_Work instructions_:
a. In the forum thread about Brautigam's Mozart concertos, copy the passage starting at "On a side note, I" and ending at "(Apr 27, 2018)".
b. Answer these questions using the forum thread about Brautigam's Mozart concertos:
(i) Which two other performers does vtpoet name as already recorded alongside Brautigam?
(ii) Which conductor sent the note the reviewer quotes?
(iii) In Brautigam's recording of the Beethoven piano concertos, whose orchestra does vtpoet say critics lambasted?

_Text section_:
# Brautigam Complete Mozart Concerti Completely Trashed



## vtpoet (Jan 17, 2019)

Been away for spell, but this brought me back (and maybe it's already been discussed?). But I've got Brautigam's complete collection on order. I love his recordings of Beethoven on the pianoforte along with his interpretive flair. So, I was excited to add him alongside Bilson and Immerseel (whose recordings I like but have issues with). Bilson's technique hits the wall in some of the faster passages and the micing is such that his little pianoforte all but drowns. Immerseel can be cold as a Netherlandic ice cube.

Anyway, I was curious to read reviews of Brautigam and came across this gem:

The reviewer writes: "I received the following note from conductor Michael Willens: 'Since you are clearly completely unimpressed with what we do, it might make more sense for you to jerk off at home rather then [sic] in public. I am sure that the classical music community and CD buying public will be most thankful.'"

It only gets better from there, Hurwitz proceeds to utterly trash Willens and Brautigam:

" The problems with this release are basically the same as those with the last one, only more so. Willens has at his disposal a pint-sized period-performance pickup band, with a teeny, tiny string section playing with the kind of desiccated "authentic" tone that would have made Mozart roll over in his grave, and that makes hash out of his carefully calibrated orchestral textures. The harmonic filler is often louder than the tunes, with the curious result that even with such small forces tutti passages tend to sound clogged. Bass lines also have less impact than they should.

These concertos, particularly with their large wind sections (including trumpets and drums), come across as sounding like asthmatic wind serenades accompanied now and then by anorexic violins..."

And he goes on. Hurwitz also trashed Brautigam's earlier recording here:

https://www.classicstoday.com/review/review-15963/

"Ugly is as ugly sounds. Here is yet another barfalicious period instrument ensemble-amateur hour masquerading as scholarship."

And on he goes.

Have to say, I think of myself as a fairly discerning listener. I do think the micing could have been better (compare these recordings to those done by Bezuidenhout who, in my opinion, blows both Brautigam and Willens straight out of the water) but that's only because Bezuidehhout, in my opinion, blows _*all*_ prior recordings of Mozart's Concerti out of the water. I mean, if you have Spotify, get a load of this:






Talk about a breath of fresh air. This is not your standard, silken-glove [insert performer and side of hors d'oeuvre here] performance. This is Mozart barely keeping his *** on the piano bench.

Anyway, I still think Willens's effort remains among the best. Am I nuts?

On a side note, I also disagree with critics who lambasted Parrot's orchestra in Brautigam's recording of the Beethoven Piano concerti.


----------



## Rogerx (Apr 27, 2018)

> Anyway, I still think Willens's effort remains among the best. Am I nuts?


No, of course not, you have your own opinion.


----------

_Information shown_:

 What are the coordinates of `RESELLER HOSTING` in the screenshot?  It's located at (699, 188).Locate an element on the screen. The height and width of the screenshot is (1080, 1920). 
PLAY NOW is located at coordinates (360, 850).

_Answers to the exercise_:
a.
On a side note, I also disagree with critics who lambasted Parrot's orchestra in Brautigam's recording of the Beethoven Piano concerti.


----------



## Rogerx (Apr 27, 2018)

b.
(i) Bilson and Immerseel
(ii) Michael Willens
(iii) Parrot's